According to Conservation Agent Nick Wyllie, DPW workers clear-cut an estimated 10,000 square feet of land along the Ten Mile, near the Lamb Street Bridge, in violation of the state’s wetland protection law and the city’s wetland protection ordinance.
The commission on Wednesday night ordered the DPW, headed up by Mike Tyler, to “stabilize” within 10 days a section of the riverbank dug up by heavy equipment.
In addition, it ordered that DPW work with Wyllie to come up with a restoration plan prior to the commission’s first meeting in March, about a month away.
Chairwoman Missy Riley told Tyler she believed him when he said the damage was done “without malicious intent,” but said the department must adhere to the same regulations as everyone else.
Any work done within 200 feet of a wetland must under state law be supervised by the commission. In addition, the city has a 25-foot “no disturb zone” that is also regulated by the commission.
Most violations are committed by private citizens who do not have knowledge of the law, Riley said.
“It’s very unusual for the city to come to us with a violation,” she said.
Tyler said his department was unaware of the restrictions when it “took advantage of a non-snowy winter” to clean the banks and river of trash and other debris.
The banks were stripped of all trees and brush from the edge of the river back from 5 to 15 feet, Wyllie said.
Tyler took the blame, saying he failed to consult with Wyllie as he has in the past when working near other wet areas.

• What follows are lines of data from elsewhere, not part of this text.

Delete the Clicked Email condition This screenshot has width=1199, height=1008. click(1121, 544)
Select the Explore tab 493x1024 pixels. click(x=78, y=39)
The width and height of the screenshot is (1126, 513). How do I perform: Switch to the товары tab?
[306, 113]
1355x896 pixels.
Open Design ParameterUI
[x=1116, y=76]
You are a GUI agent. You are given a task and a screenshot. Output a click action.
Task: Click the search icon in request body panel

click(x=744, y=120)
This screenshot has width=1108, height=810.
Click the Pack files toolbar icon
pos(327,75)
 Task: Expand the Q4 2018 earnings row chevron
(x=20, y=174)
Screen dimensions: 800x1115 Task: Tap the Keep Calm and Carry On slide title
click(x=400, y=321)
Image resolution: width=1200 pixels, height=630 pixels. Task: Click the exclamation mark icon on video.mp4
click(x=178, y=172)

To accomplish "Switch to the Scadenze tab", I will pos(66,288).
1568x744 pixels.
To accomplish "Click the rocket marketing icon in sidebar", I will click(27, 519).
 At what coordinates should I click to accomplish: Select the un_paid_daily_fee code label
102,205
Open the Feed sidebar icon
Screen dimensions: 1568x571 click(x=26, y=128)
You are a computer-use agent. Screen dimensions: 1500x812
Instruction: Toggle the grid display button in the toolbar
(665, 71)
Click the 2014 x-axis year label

Riley said the restoration must be done as soon as possible, noting that new plantings can’t take place until warmer weather.
“What we do is ask violators to remediate in an expedient fashion,” she said. “If it’s not, then we start with fines.”
Failure to comply results in fines of $300 a day.
However, the likelihood of the commission imposing fines seems remote.
Tyler said the work will be done.
“It will be a priority for my department,” he told the commission.